Compared with the traditional methods of collecting field samples and measuring CDOM's absorption coefficients in the lab using spectrophotometers, remote sensing techniques can monitor CDOM variations over a large scale. The traditional remote sensing models for estimating CDOM include empirical, semi-analytical, spectral matching, matrix inversion, and so on (Kutser et al. 2005a; Brezonik et al. 2015; Ruescas et al. 2018). However, these models do not perform well for complex waters, particularly for those inland waters with low-concentration CDOM (Chen et al. 2019). Zhu et al. compared 15 CDOM retrieval methods using the data in Lake Huron, and they found that most methods did not provide reliable estimates of CDOM levels, and even those that provided the best estimates tended to yield underestimates at high CDOM levels and overestimates at low CDOM concentrations (Zhu et al. 2014). Artificial neural network (ANN) has been also used for CDOM inversion since the last century (Heddam 2014), and it shows potential to deal with complex inland water. Recently, machine learning-based methods have also been used for CDOM inversion and obtained accurate results (Ruescas et al. 2018). So far, there are many available machine learning-based methods, such as RFR (Random Forest Regression), Gradient Boosting Regression Tree (GBRT), SVR (Support Vector Machine Regression), and GPR (Gaussian Process Regression) (Ruescas et al. 2018; Shah et al. 2019), but which one is more suitable for low-concentration CDOM in freshwater lakes/reservoirs remains unknown, and of course we want to determine the best one. We have noticed that recently the GBRT was proposed for machine learning (Deng et al. 2019), and it has been proved to be more robust and preferred than the other machine learning methods, such as the Random Forest and Support Vector Machine (Yang et al. 2020). GBRT has the advantages that it can fit complex nonlinear relationships but does not need prior data transformation or elimination of the outlier scans (Elith et al. 2008). Therefore, in this study, we tested the GBRT model and compared it with the other several machine learning methods, and our results did show that GBRT was the best among the tested models.

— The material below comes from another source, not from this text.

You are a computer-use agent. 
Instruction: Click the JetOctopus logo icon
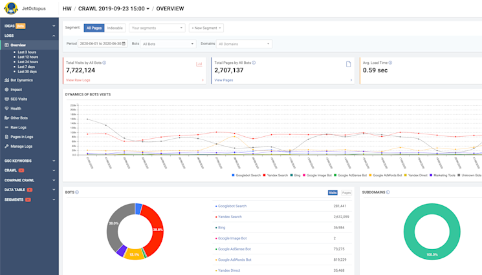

Some land-oriented satellite sensors, such as the Landsat series, have fine spatial resolutions (30 m in Landsat 8) and have been demonstrated with accepted accuracy for inland CDOM estimation. Some Landsat 8-based band-ratio models have been proposed for monitoring low CDOM concentrations (the absorption coefficients of CDOM at 440 nm ranges 0.066–1.242 m⁻¹) (Chen et al. 2019). However, the temporal resolution (16 days) of Landsat series satellites is too low for complex inland waters, which are often highly varied in short periods (Toming et al. 2016). In the case of cloud cover on the day of the satellite passing, it is difficult to obtain high-quality Landsat images in a region within several months. Therefore, researchers have paid more attention to Sentinel-2 sensors, which have higher spatial (10 m) and temporal resolutions (5 days) (Chen et al. 2017b). Sentinel-2 sensors were widely applied to monitor CDOM concentrations (Toming et al. 2016; Xu et al. 2018; Al-Kharusi et al. 2020). Thus, in this study, Sentinel-2 was selected as image data to estimate CDOM concentrations. The bands and their spatial resolutions of Sentinel-2A/B are shown in Table 1.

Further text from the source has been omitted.